Peters correctly predicted both of those earthquakes: that the UK would vote to quit the European Union and that Trump would actually win the actual presidency.
And he does thump the populist tub on immigration, on globalisation, on the bubble of beltway politics.
He has the most fiery arsenal of insults in New Zealand politics. And he loves little more than launching salvoes at pollsters and the news media for their myriad failures in coverage of his party - albeit laced with the occasional self-aware chuckle that Trump's gargantuan ego could never conjure.
But it is hard to imagine the stars aligning more favourably for Peters six months out.
There's that profound global mood, for starters. Domestically, there's no visible Conservative Party to carve into the core vote. This month has seen record immigration numbers. Foreign ownership is in the news. And the prime minister, Bill English, has just torn up his predecessor's blood oath never to move the superannuation age from 65.
Then there's personality. Next week's valedictory speeches from the two former leaders of the main parties, who are skedaddling early from Parliament, will illustrate the greyness of the current pair.
For all that Bill English and Andrew Little might have a better grasp of their policy platforms than their predecessors John Key and David Cunliffe, they're not exactly box-office.
By comparison, Peters looks nimble, impish - a bright, mercurial bolt among the grey.
So, Winston's year? Everything is in place. The global mood. The policy timing. The personality contrast.
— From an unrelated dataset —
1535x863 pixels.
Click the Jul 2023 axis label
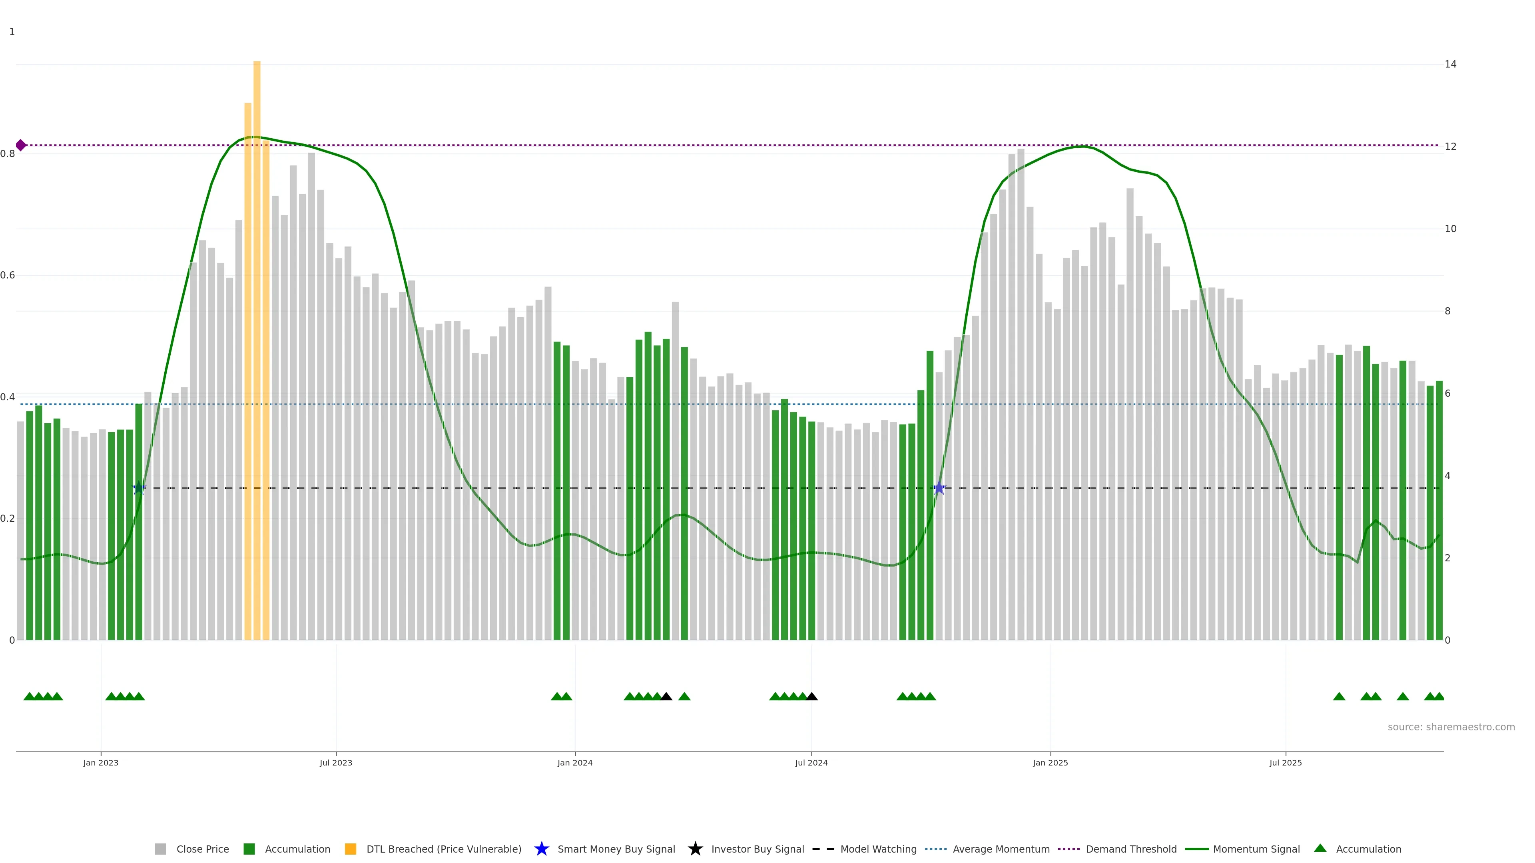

And the polling, too: in last month's Colmar Brunton poll for TVNZ, NZ First registered 11 per cent, level with the Greens.
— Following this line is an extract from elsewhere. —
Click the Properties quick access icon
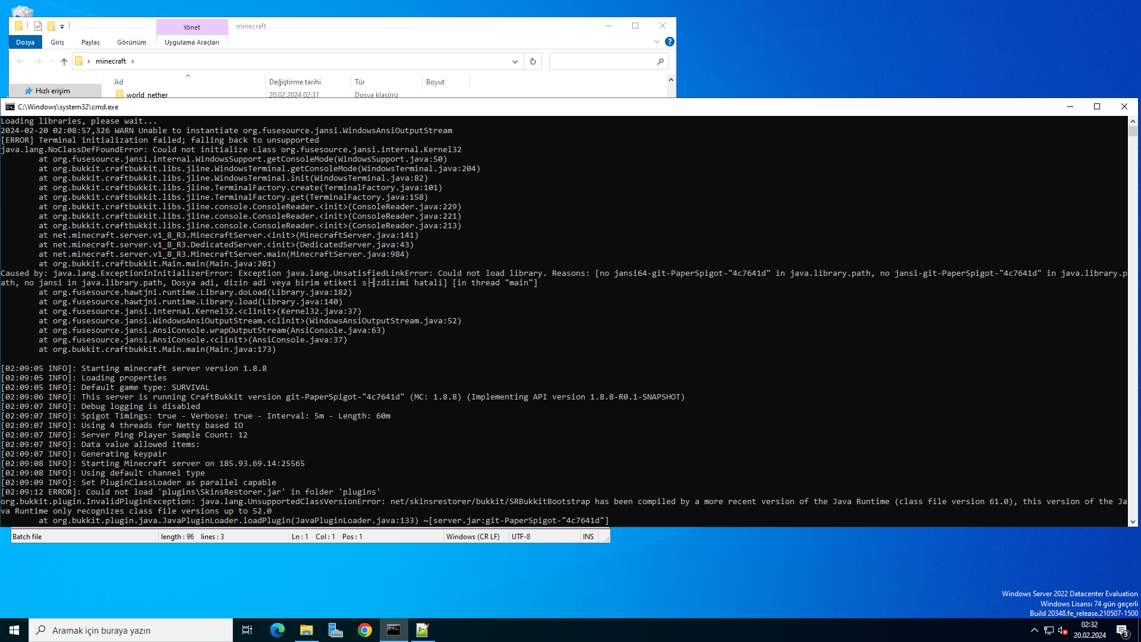The width and height of the screenshot is (1141, 642). [x=38, y=26]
Remarkable, really, given that not long ago any conversation about Winston would include questions about whether the 5 per cent threshold was reachable. No one is discussing that now.
There are, though, reasons to doubt whether Peters can stage a 2017 surge.
The response to English's superannuation announcement was uncharacteristically muted - in part, no doubt, because everyone over 45 was given a free pass and a gold card. But the tiger of old seemed oddly lacking.
Questions around the succession will amplify, too. The swirl of rumour around Shane Jones leaping from the atolls of the Pacific into the NZ First battlewagon has reached a state of near fait accompli - which alone is reason to treat it with caution.
But if Jones does join, that will focus attention on the potential for a fight with Ron Mark, Peters' current deputy.
Either way, the question of who comes after Winston, 72 next month, will be inescapable.
Another political reality, and we'll be hearing about it ad infinitum in the coming months, is just what a stretch it is to see a government being formed without NZ First.
Key escapes Parliament having never had to seek Peters' backing. English is highly unlikely to avoid it.
On the other side, Labour and the Greens need even more of a steroid shot to be in a position to govern without the Winstonian blessing.
If NZ First climb further in the polls in election year, Labour will increasingly lean towards cobbling together a government with Team Peters, cornering the Greens - their partners in a Memorandum of Understanding that expires on election day - into sideline subservience or being cast as the enablers of a fourth National term.
Can NZ First climb in the polls? Of course they can. Nothing charges Peters' batteries like an election. And his party consistently gathers support through the campaign.
If they hit their stride that February poll number of 11 per cent could grow substantially.
In the same period ahead of the last general election, February 2014, NZ First scored 3.1 per cent in the Colmar poll. On election night they hit 8.7 per cent.
Back in the first MMP election, 1996, NZ First returned their best ever result, with 13.4 per cent delivering 17 MPs.
If Winston Peters, who is about to contest his 13th general election, has still got it, they could yet better that in September. Buckle in for the last hurrah.